Speed of diagnosis comes from two things: knowing where to look and having the data available when you need it.

Structured logging with correlation IDs. Every request gets a unique ID. Every log line from that request includes the ID. When a customer reports “order 12345 failed,” you can run a single query and see every log line associated with that order across every service.

# Python example: structured logging with request ID
import logging
import uuid
from contextvars import ContextVar

request_id_var: ContextVar[str] = ContextVar('request_id', default='')

class RequestIDFilter(logging.Filter):
    def filter(self, record):
        record.request_id = request_id_var.get('')
        return True

# In request handler:
request_id_var.set(str(uuid.uuid4()))
# All log.info(), log.error() calls now include request_id automatically

Dashboards for the key metrics. During an incident, you want to look at one place and understand the state of the system. A dashboard with error rate, latency percentiles (p50, p95, p99), throughput, and downstream dependency health covers most incidents. Grafana is the standard; Datadog and New Relic work if you’re already paying for them. The important thing is the dashboard exists before the incident, not that you’re building queries in real time while users are affected.

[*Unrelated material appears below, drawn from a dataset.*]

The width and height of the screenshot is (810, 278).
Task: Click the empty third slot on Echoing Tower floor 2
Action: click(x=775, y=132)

Recent deployments are the first suspect. The majority of production incidents are caused by a deployment in the last few hours. Make it trivial to see what was deployed when. A simple Slack notification when a deploy completes, with a link to the diff, means the on-call engineer can see in 30 seconds whether a recent change is the likely cause.

Postmortems That Actually Help

The blameless postmortem is a well-understood concept. The goal is to understand the systemic failure — why was the system designed in a way that allowed this failure to happen, what conditions contributed to it, how did the incident cascade — rather than finding whose fault it was.

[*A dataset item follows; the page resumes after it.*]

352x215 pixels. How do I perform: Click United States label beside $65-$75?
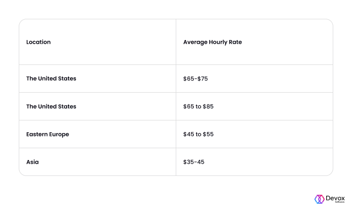click(51, 79)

For small teams, the postmortem doesn’t need to be formal. It needs to answer four questions:

  1. What happened? Timeline from detection to resolution.
  2. Why did it happen? Root cause — the underlying condition that made the failure possible. “Developer made a mistake” is not a root cause; “there was no staging environment where this failure mode could have been caught” is.
  3. What made it worse? Alert fatigue, unclear runbooks, missing dashboards, long detection time.
  4. What changes prevent recurrence? Concrete action items, assigned owners, with deadlines.

The action items are the most important part. A postmortem with no follow-through is just a paper trail.

Post the document somewhere the whole team can see it. Make it searchable. Six months from now when something similar happens, the first step is searching your postmortem history.

What Small Teams Often Skip and Shouldn’t

Testing the on-call process. Run a fire drill once a quarter. Pick a non-production service, deliberately break it, and have the on-call engineer respond as if it were real. You’ll find gaps in your runbooks, alert routing, and tooling access before they matter.

Access management review. Incidents sometimes go long because the on-call engineer doesn’t have access to the production environment, or doesn’t have the right IAM permissions to restart a service, or can’t push an emergency fix because the deployment pipeline requires a code review that nobody is awake to approve. Document the access your on-call engineers need and make sure they have it before they need it.

On-call shadowing. Junior engineers should shadow on-call rotations before they’re on-call themselves. Run a one-week shadow rotation where the junior engineer gets all pages but is not expected to respond independently — they observe and ask questions. This is the fastest way to transfer institutional knowledge.

SRE at scale is a discipline with a career track, an org structure, and its own interview process. SRE at small-team scale is mostly just: know what’s broken when it’s broken, know who to call, and make sure the same thing doesn’t break twice. That’s achievable with a two-day setup effort and an hour a month of maintenance.